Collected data
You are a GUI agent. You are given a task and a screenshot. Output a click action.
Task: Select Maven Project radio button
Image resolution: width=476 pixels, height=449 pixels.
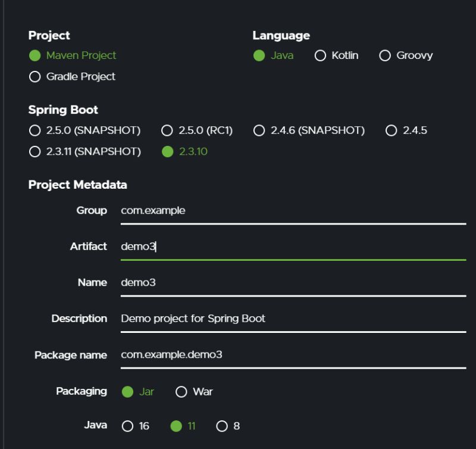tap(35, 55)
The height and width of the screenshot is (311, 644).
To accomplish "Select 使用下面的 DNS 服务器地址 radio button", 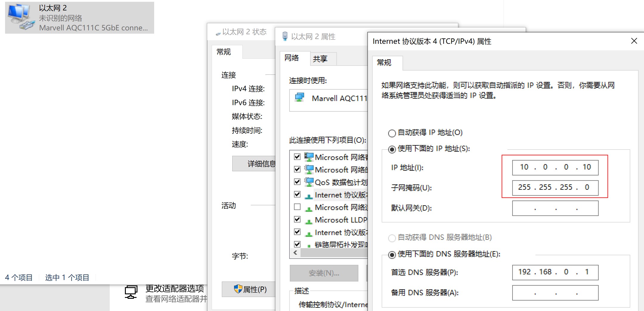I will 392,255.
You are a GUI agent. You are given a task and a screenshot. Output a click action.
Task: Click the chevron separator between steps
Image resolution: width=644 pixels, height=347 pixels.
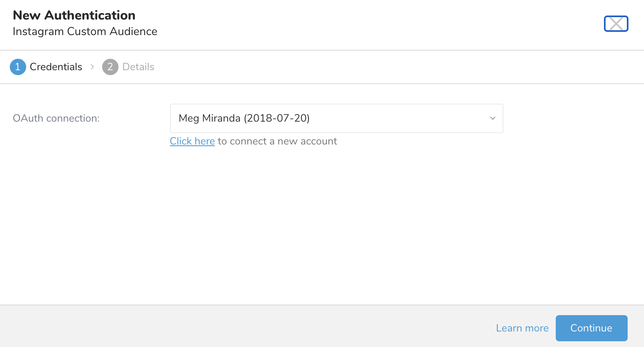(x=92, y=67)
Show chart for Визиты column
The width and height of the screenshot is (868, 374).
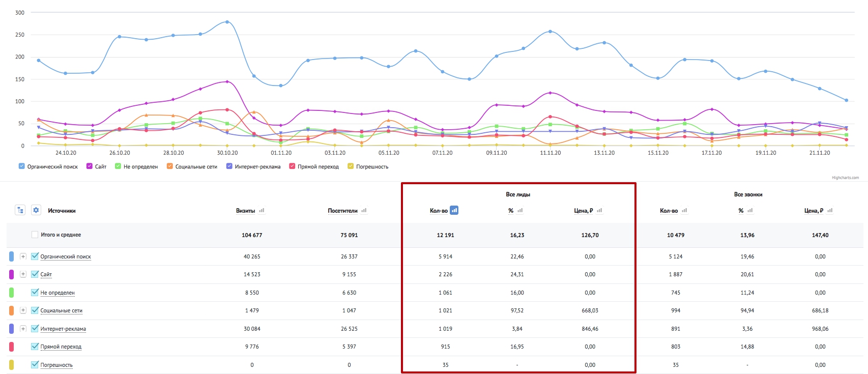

__Exercise aim__. Using the entries above, find all lines with "screenshot". Copy them.

__Answer space__.
You are a GUI agent. You are given a task and a screenshot. Output a click action.
The height and width of the screenshot is (311, 644).
You are a GUI agent. You are given a task and a screenshot. Output a click action.
The width and height of the screenshot is (868, 374).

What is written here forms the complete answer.